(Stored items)
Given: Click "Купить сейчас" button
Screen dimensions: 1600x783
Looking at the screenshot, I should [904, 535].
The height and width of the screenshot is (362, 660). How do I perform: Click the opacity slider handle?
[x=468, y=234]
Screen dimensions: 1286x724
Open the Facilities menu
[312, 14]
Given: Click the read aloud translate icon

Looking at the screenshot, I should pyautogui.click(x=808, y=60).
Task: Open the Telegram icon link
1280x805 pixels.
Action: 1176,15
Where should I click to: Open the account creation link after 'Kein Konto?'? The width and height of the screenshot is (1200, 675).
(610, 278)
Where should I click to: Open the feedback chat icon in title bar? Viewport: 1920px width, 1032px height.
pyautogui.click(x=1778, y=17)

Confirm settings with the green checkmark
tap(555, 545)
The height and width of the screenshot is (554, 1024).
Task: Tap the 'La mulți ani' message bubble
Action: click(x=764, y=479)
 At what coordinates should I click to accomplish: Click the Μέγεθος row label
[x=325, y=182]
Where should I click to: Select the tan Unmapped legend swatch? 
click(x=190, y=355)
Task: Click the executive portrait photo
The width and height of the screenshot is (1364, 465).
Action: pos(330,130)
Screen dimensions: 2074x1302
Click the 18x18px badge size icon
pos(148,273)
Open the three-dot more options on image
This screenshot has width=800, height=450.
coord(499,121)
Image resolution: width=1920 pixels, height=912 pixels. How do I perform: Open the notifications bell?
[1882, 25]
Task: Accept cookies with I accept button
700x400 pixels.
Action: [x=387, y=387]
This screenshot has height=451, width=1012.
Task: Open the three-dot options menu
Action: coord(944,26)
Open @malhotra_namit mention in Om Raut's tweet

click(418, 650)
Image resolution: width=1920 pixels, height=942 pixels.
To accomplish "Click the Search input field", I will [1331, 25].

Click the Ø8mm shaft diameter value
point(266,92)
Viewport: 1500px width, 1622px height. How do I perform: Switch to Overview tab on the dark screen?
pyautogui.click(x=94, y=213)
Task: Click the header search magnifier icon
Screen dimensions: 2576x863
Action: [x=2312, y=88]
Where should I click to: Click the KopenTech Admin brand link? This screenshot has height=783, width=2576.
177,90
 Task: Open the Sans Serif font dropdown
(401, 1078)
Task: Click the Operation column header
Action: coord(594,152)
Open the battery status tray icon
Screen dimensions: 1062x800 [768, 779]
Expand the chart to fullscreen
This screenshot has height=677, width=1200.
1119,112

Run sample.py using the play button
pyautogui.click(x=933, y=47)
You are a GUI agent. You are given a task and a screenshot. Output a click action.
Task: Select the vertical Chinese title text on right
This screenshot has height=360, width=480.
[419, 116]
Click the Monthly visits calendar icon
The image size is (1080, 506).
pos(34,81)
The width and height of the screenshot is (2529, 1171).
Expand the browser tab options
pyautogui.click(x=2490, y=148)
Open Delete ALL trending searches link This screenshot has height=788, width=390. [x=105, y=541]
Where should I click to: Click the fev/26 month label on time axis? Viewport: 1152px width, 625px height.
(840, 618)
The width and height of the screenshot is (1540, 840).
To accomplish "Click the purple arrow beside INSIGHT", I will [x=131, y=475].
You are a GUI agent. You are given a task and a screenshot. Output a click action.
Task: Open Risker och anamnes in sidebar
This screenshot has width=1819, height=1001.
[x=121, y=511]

### [WORK TASK]
In the entries above, find each line that has the word "will". Copy it.

### [SOLVED PROBLEM]
To accomplish "Click the Search input field", I will [1331, 25].
To accomplish "Click the purple arrow beside INSIGHT", I will [x=131, y=475].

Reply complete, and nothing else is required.